* WHAT IS BEING ASKED: Your output should consist of every record, copied exactly.
------ RECORD SET ------
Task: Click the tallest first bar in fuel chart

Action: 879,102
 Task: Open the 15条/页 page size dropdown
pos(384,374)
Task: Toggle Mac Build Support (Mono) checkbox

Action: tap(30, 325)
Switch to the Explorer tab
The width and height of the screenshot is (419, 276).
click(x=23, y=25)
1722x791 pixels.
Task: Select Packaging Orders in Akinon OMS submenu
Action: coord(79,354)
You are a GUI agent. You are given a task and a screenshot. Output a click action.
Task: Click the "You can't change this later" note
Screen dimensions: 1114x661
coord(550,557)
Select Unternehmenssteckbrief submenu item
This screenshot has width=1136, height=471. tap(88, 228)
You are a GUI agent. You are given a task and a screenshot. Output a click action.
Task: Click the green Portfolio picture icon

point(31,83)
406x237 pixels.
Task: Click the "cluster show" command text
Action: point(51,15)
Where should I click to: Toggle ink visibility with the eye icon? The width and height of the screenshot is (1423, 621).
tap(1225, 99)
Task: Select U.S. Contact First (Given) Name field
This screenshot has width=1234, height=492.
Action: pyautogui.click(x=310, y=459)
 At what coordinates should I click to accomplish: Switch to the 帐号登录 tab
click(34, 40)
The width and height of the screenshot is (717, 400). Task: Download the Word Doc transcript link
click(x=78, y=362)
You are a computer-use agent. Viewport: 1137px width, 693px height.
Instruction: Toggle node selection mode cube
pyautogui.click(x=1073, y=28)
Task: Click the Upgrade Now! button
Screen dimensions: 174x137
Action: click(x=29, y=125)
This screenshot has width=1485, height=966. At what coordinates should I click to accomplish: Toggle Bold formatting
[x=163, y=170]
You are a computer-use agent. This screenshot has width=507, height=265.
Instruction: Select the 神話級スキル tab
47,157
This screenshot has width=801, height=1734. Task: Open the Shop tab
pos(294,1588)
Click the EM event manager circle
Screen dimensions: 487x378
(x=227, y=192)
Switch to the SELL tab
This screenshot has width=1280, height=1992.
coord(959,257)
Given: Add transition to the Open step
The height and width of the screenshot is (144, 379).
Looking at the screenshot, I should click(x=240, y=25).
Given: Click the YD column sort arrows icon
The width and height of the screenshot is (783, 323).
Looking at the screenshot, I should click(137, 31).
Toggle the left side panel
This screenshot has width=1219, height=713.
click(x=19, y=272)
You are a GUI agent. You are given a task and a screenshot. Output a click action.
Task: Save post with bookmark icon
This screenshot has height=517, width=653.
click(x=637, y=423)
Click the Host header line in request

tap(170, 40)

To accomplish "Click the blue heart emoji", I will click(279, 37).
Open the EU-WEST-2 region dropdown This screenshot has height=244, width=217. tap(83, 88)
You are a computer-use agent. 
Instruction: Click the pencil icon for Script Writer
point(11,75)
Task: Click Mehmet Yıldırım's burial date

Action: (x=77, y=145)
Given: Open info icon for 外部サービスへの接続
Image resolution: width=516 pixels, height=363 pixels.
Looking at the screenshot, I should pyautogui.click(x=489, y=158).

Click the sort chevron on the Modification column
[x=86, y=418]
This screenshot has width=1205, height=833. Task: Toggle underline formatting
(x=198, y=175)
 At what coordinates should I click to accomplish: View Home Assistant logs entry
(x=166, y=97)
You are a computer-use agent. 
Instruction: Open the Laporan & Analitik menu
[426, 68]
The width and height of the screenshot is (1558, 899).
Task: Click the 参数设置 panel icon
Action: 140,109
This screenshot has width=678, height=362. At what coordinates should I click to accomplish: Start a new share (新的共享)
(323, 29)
------
* SOLUTION TO THIS TASK:
Task: Click the tallest first bar in fuel chart

Action: 879,102
 Task: Open the 15条/页 page size dropdown
pos(384,374)
Task: Toggle Mac Build Support (Mono) checkbox

Action: tap(30, 325)
Switch to the Explorer tab
The width and height of the screenshot is (419, 276).
click(x=23, y=25)
1722x791 pixels.
Task: Select Packaging Orders in Akinon OMS submenu
Action: coord(79,354)
You are a GUI agent. You are given a task and a screenshot. Output a click action.
Task: Click the "You can't change this later" note
Screen dimensions: 1114x661
coord(550,557)
Select Unternehmenssteckbrief submenu item
This screenshot has width=1136, height=471. tap(88, 228)
You are a GUI agent. You are given a task and a screenshot. Output a click action.
Task: Click the green Portfolio picture icon

point(31,83)
406x237 pixels.
Task: Click the "cluster show" command text
Action: point(51,15)
Where should I click to: Toggle ink visibility with the eye icon? The width and height of the screenshot is (1423, 621).
tap(1225, 99)
Task: Select U.S. Contact First (Given) Name field
This screenshot has width=1234, height=492.
Action: pyautogui.click(x=310, y=459)
 At what coordinates should I click to accomplish: Switch to the 帐号登录 tab
click(34, 40)
The width and height of the screenshot is (717, 400). Task: Download the Word Doc transcript link
click(x=78, y=362)
You are a computer-use agent. Viewport: 1137px width, 693px height.
Instruction: Toggle node selection mode cube
pyautogui.click(x=1073, y=28)
Task: Click the Upgrade Now! button
Screen dimensions: 174x137
Action: click(x=29, y=125)
This screenshot has width=1485, height=966. At what coordinates should I click to accomplish: Toggle Bold formatting
[x=163, y=170]
You are a computer-use agent. This screenshot has width=507, height=265.
Instruction: Select the 神話級スキル tab
47,157
This screenshot has width=801, height=1734. Task: Open the Shop tab
pos(294,1588)
Click the EM event manager circle
Screen dimensions: 487x378
(x=227, y=192)
Switch to the SELL tab
This screenshot has width=1280, height=1992.
coord(959,257)
Given: Add transition to the Open step
The height and width of the screenshot is (144, 379).
Looking at the screenshot, I should click(x=240, y=25).
Given: Click the YD column sort arrows icon
The width and height of the screenshot is (783, 323).
Looking at the screenshot, I should click(137, 31).
Toggle the left side panel
This screenshot has width=1219, height=713.
click(x=19, y=272)
You are a GUI agent. You are given a task and a screenshot. Output a click action.
Task: Save post with bookmark icon
This screenshot has height=517, width=653.
click(x=637, y=423)
Click the Host header line in request

tap(170, 40)

To accomplish "Click the blue heart emoji", I will click(279, 37).
Open the EU-WEST-2 region dropdown This screenshot has height=244, width=217. tap(83, 88)
You are a computer-use agent. 
Instruction: Click the pencil icon for Script Writer
point(11,75)
Task: Click Mehmet Yıldırım's burial date

Action: (x=77, y=145)
Given: Open info icon for 外部サービスへの接続
Image resolution: width=516 pixels, height=363 pixels.
Looking at the screenshot, I should pyautogui.click(x=489, y=158).

Click the sort chevron on the Modification column
[x=86, y=418]
This screenshot has width=1205, height=833. Task: Toggle underline formatting
(x=198, y=175)
 At what coordinates should I click to accomplish: View Home Assistant logs entry
(x=166, y=97)
You are a computer-use agent. 
Instruction: Open the Laporan & Analitik menu
[426, 68]
The width and height of the screenshot is (1558, 899).
Task: Click the 参数设置 panel icon
Action: 140,109
This screenshot has width=678, height=362. At what coordinates should I click to accomplish: Start a new share (新的共享)
(323, 29)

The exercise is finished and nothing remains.